Decarceration through diversion to community justice is politically useful to the SNP as a way of reasserting Scotland’s distinctiveness in penal matters (Maclennan, 2016; Mooney et al., 2015), and it is not surprising that it should remain government policy while the SNP have held power through successive elections (including an overall majority in 2011–2016). However, this approach has increasingly attracted cross-party support in Scotland. Parliamentary debates leading up to the 2016 Community Justice (Scotland) Act (Scottish Parliament, 2015) demonstrated broad support for the principle and particularly over the need to reduce short prison sentences. In the 2016 Holyrood election, even the Scottish Conservatives’ (2016) manifesto focused on making community sentences “credible alternatives to prison”. Reducing imprisonment, including by extending the presumption, is a policy commitment in the Programme for Government (Scottish Government, 2019a); under the banner of ‘smart justice’ it is the stated objective of the new body Community Justice Scotland (2017).
The consensus is sufficient to suggest that the ‘orientation’ of Scotland’s penal field is towards decarceration through diversion of cases away from prison (especially short periods of imprisonment) and into community penalties. However, the existence of a particular orientation does not necessarily mean that its goals will be achieved.
The failure of decarceration
Investigating the dynamics of community justice reform, in the context of Scotland’s efforts to decarcerate, reveals a complex and contradictory situation.
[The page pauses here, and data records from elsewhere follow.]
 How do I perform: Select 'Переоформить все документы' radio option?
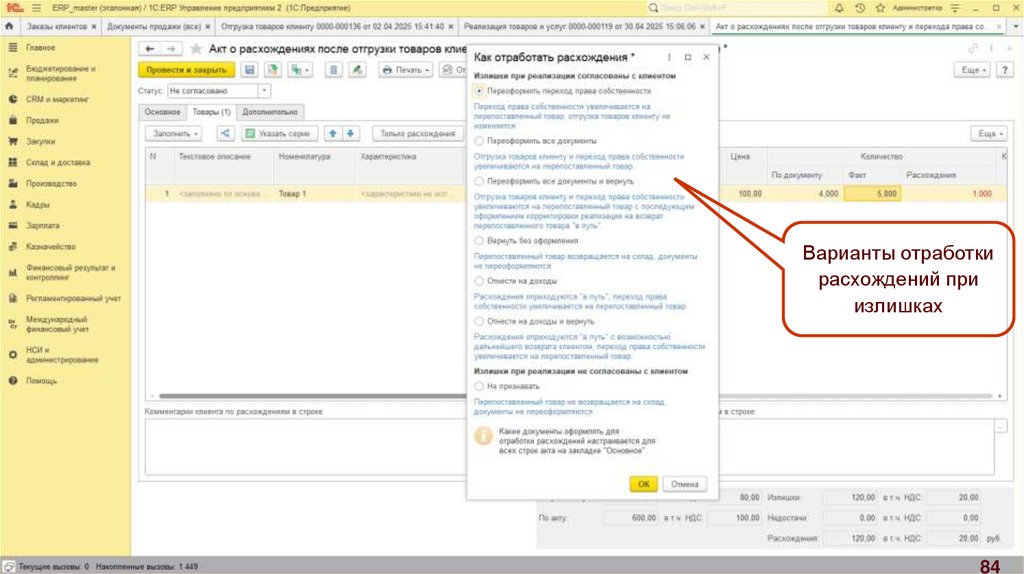point(480,141)
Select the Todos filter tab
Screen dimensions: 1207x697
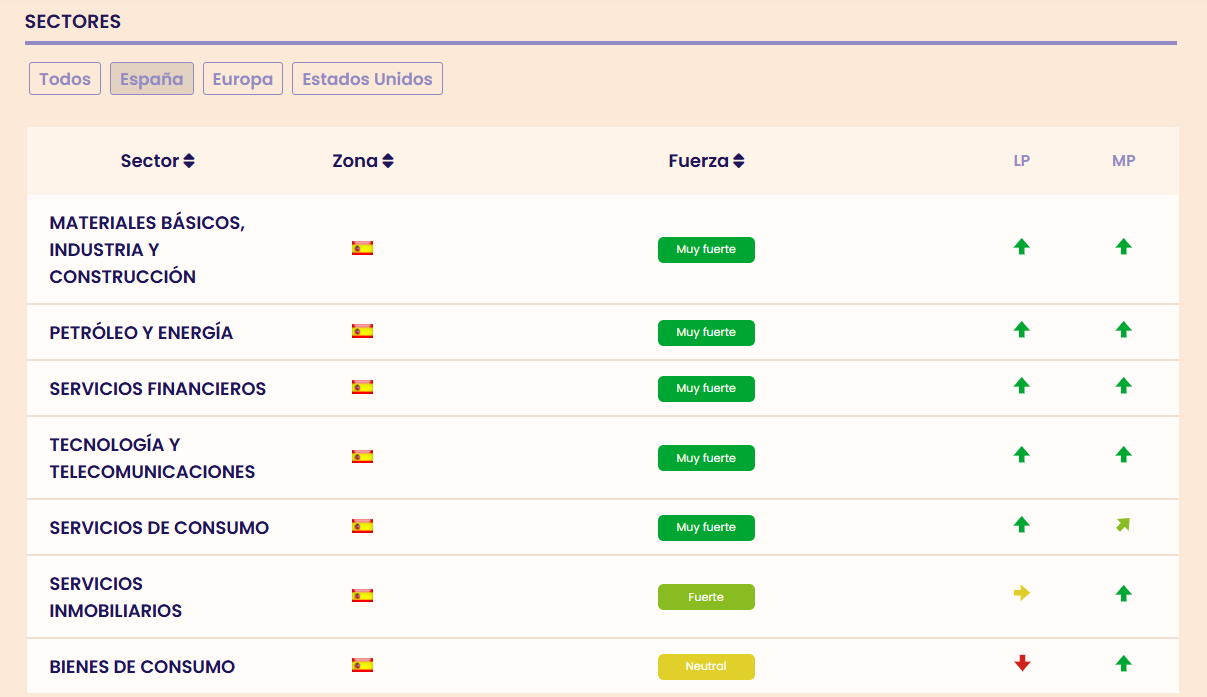click(x=65, y=79)
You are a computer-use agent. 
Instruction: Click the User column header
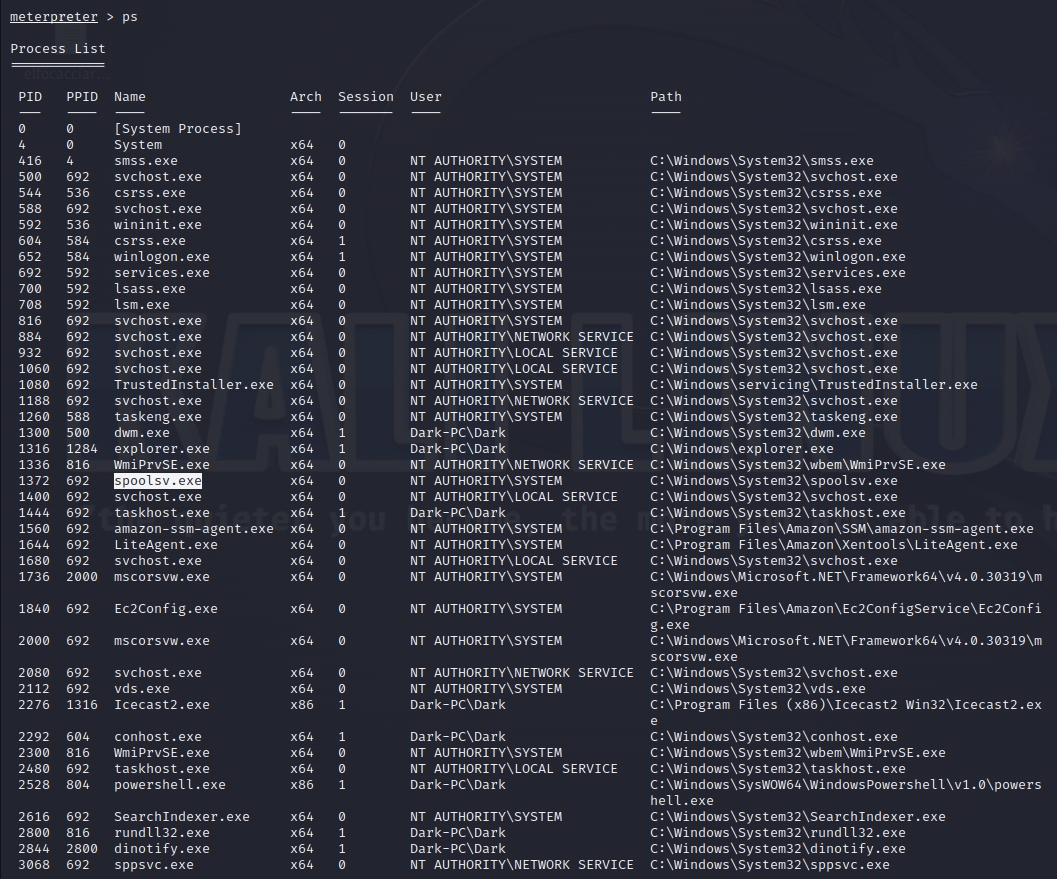426,97
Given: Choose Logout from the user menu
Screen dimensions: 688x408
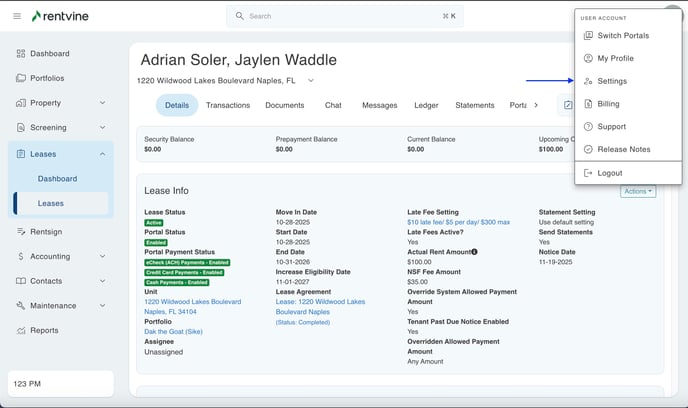Looking at the screenshot, I should [x=609, y=173].
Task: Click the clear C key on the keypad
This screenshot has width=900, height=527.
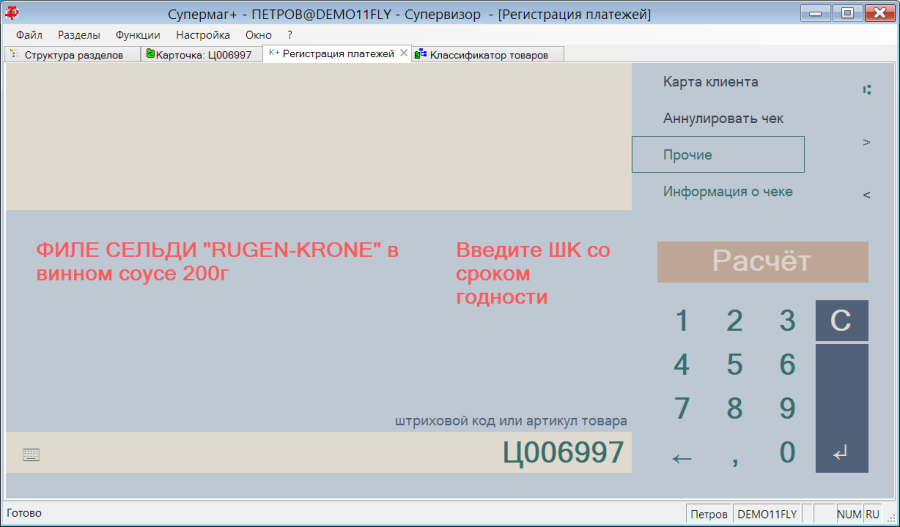Action: [x=841, y=320]

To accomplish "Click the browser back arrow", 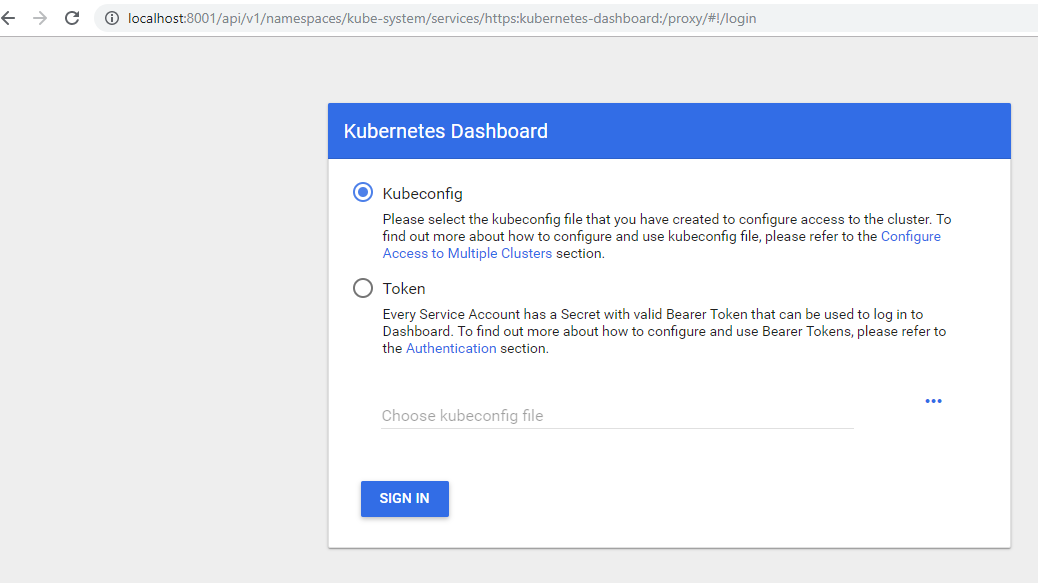I will (9, 18).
There is extensive hidden conflict over several issues, particularly the administrative structure of community justice and whether it should be centrally or locally organised. However, there is also substantive consensus over the value of community penalties over imprisonment and the need to reduce imprisonment in Scotland. The existence of policy consensus around decarceration does not contradict the argument of the agonistic framework, which allows for consensus as well as conflict (Rubin and Phelps, 2017; Page et al., 2019) (which in any case can only be defined in relation to each other). It does however highlight a limitation of the agonistic framework – it does not give any indication about which conflicts will shape penal change, or how.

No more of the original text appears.